As of February 28, 2020, we had 52 properties under agreements to sell or in first or second round offer stages for an aggregate sales price of approximately $539,679, excluding closing costs. We may not complete the sales of any or all of the properties we currently plan to sell. Also, we may sell some or all of these properties at amounts that are less than currently expected and/or less than the carrying values of such properties and we may incur losses on any such sales as a result.
In January 2020, we sold six medical office buildings located in Louisiana for a sales price of approximately $5,925, excluding closing costs. In February 2020, we sold one medical office building located in Pennsylvania for a sales price of approximately $2,900, excluding closing costs.

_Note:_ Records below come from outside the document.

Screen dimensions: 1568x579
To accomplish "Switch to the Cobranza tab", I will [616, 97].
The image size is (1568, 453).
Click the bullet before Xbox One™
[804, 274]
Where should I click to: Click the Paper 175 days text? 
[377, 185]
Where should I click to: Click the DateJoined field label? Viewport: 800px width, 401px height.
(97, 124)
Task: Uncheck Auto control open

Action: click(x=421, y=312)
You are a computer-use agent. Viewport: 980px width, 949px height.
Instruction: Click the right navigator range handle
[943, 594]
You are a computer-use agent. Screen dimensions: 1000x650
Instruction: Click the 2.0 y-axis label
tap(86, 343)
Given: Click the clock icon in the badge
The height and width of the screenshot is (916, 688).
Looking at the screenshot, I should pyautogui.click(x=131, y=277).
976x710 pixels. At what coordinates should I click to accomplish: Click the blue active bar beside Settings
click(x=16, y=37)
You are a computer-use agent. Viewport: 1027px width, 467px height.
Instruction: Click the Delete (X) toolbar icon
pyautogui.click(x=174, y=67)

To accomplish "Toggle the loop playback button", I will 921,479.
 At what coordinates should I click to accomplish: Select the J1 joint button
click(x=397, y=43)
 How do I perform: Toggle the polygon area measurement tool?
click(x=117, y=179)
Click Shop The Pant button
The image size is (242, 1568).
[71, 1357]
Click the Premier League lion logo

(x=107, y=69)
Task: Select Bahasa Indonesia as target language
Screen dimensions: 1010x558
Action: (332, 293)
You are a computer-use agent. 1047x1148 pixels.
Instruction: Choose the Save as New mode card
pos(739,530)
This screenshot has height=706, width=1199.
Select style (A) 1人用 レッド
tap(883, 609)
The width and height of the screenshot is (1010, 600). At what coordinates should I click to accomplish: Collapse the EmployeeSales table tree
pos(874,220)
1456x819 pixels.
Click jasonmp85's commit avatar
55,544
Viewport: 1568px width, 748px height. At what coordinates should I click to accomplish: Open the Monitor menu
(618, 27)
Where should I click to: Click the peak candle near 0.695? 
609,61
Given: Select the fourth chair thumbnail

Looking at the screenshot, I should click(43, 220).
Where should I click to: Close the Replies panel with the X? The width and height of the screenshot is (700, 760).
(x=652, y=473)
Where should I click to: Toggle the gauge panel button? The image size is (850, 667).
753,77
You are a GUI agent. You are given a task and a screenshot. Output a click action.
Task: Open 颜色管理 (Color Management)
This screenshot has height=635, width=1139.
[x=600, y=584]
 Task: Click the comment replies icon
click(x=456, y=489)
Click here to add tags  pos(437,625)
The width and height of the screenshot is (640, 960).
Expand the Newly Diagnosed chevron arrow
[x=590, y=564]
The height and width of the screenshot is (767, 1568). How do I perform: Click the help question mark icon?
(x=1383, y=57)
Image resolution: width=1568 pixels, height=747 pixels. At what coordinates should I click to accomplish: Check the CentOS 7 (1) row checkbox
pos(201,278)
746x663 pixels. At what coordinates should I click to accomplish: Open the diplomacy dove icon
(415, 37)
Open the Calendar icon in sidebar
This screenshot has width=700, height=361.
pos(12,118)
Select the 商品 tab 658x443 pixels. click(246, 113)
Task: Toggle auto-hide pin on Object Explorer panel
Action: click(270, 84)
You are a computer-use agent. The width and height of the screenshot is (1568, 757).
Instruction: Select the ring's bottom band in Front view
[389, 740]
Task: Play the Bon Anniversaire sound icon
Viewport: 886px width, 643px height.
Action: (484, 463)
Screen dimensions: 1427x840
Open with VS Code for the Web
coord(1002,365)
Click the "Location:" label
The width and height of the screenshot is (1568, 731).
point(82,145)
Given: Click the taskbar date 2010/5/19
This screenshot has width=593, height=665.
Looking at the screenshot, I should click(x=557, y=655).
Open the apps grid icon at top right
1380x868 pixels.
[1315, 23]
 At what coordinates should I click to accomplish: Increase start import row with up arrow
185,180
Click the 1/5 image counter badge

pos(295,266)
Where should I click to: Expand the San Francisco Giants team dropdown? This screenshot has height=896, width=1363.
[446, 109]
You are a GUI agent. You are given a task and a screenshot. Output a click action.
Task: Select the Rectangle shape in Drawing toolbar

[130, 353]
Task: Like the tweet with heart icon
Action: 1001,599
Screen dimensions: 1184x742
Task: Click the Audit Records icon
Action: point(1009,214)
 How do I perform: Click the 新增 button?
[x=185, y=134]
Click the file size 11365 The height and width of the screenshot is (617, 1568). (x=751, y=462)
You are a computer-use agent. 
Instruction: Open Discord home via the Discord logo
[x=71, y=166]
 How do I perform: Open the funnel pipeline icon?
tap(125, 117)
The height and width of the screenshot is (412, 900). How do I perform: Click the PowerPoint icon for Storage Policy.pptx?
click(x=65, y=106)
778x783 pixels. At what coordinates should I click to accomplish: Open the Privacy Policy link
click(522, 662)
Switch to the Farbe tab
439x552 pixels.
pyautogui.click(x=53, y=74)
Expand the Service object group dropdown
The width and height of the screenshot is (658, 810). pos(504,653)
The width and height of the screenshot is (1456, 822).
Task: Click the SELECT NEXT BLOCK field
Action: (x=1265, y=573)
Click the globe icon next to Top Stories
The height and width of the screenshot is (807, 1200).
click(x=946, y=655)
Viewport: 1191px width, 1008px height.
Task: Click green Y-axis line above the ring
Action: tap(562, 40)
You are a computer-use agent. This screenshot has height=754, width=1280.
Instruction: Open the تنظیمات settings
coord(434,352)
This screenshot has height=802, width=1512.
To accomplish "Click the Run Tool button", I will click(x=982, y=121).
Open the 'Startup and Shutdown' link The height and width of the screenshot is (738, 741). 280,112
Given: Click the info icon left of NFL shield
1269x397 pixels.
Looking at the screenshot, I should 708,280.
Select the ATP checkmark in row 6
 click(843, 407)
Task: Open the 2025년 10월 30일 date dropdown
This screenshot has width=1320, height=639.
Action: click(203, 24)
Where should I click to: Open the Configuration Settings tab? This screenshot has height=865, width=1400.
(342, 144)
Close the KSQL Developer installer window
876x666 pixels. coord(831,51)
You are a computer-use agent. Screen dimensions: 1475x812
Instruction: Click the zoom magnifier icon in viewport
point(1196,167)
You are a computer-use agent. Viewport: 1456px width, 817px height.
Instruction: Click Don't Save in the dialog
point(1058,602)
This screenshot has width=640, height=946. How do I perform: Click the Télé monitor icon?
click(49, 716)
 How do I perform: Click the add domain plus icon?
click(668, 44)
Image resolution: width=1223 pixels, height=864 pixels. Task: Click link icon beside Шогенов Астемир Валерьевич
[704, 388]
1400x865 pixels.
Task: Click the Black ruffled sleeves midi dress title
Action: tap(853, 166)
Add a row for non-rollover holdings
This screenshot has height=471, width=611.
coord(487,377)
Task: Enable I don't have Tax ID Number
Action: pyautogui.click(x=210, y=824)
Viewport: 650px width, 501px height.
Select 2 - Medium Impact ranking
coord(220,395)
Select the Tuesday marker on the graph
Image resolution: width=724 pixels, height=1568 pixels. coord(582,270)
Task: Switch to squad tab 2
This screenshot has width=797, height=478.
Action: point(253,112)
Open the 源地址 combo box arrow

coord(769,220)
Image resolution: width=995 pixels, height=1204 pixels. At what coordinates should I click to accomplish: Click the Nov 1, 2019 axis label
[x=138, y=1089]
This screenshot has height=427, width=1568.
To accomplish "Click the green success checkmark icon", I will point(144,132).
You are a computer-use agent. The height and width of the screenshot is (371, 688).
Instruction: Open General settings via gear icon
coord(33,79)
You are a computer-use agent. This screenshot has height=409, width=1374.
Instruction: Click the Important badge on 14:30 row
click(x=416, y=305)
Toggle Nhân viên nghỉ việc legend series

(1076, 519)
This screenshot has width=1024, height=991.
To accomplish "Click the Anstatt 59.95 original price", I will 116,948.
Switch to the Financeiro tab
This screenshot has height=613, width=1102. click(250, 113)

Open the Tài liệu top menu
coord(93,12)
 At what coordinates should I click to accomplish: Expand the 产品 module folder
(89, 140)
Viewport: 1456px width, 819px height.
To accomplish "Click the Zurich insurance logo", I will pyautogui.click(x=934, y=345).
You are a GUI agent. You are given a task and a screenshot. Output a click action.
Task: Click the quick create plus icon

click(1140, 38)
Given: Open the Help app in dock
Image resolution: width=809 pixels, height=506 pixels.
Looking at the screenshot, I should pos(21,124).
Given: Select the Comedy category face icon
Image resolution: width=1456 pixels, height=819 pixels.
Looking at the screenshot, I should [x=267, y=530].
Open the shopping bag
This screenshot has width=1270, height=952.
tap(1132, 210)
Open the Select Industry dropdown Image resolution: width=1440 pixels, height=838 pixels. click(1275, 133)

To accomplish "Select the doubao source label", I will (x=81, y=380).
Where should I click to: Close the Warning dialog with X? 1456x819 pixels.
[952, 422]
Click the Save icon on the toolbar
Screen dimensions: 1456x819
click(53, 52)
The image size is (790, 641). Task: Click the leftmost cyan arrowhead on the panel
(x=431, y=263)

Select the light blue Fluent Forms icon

Investments and Capital Expenditures:
During 2019 and 2018, pursuant to the terms of our existing leases, we invested $1,739 and $5,420, respectively, in revenue producing capital improvements at certain of our senior living communities leased to private operators. As a result of these investments, annualized rental income payable to us increased by approximately $90 and $383, respectively, pursuant to the
terms of the applicable leases. Under our previously existing leases with Five Star, Five Star could request that we purchase certain improvements to the leased communities and, until we entered into the Transaction Agreement, the annual rent payable to us by Five Star would increase in accordance with a formula specified in the applicable lease in return for such purchases. During the year ended December 31, 2018, we purchased $17,956 of such improvements and Five Star's annual rent payable to us increased by $1,433 in accordance with the terms of the applicable leases. Pursuant to the Transaction Agreement, the $111,603 of improvements to communities leased to Five Star, including $49,155 of fixed assets and improvements that were purchased pursuant to the Transaction Agreement, that we funded during the year ended December 31, 2019 did not result in increased rent payable by Five Star. See Note 5 for further information regarding the Restructuring Transaction and the Transaction Agreement.
During 2019, we committed $30,135 for capital expenditures related to 1.5 million square feet of leases executed at our medical office and life science properties. During 2018, we committed $17,212 for capital expenditures related to 881,502 square feet of leases executed at our medical office and life science properties.
Committed and unspent tenant related obligations based on executed leases as of December 31, 2019 and 2018 were $23,994 and $22,009, respectively.
For the years ended December 31, 2019 and 2018, we recorded capitalized interest of $1,124 and $124, respectively.
In July 2019, a tenant in our Office Portfolio segment vacated three buildings with an aggregate of 164,091 square feet in California. After evaluating our options, we determined to, and have begun, a full redevelopment of these buildings. The redevelopment of these buildings may take significant capital expenditures and time.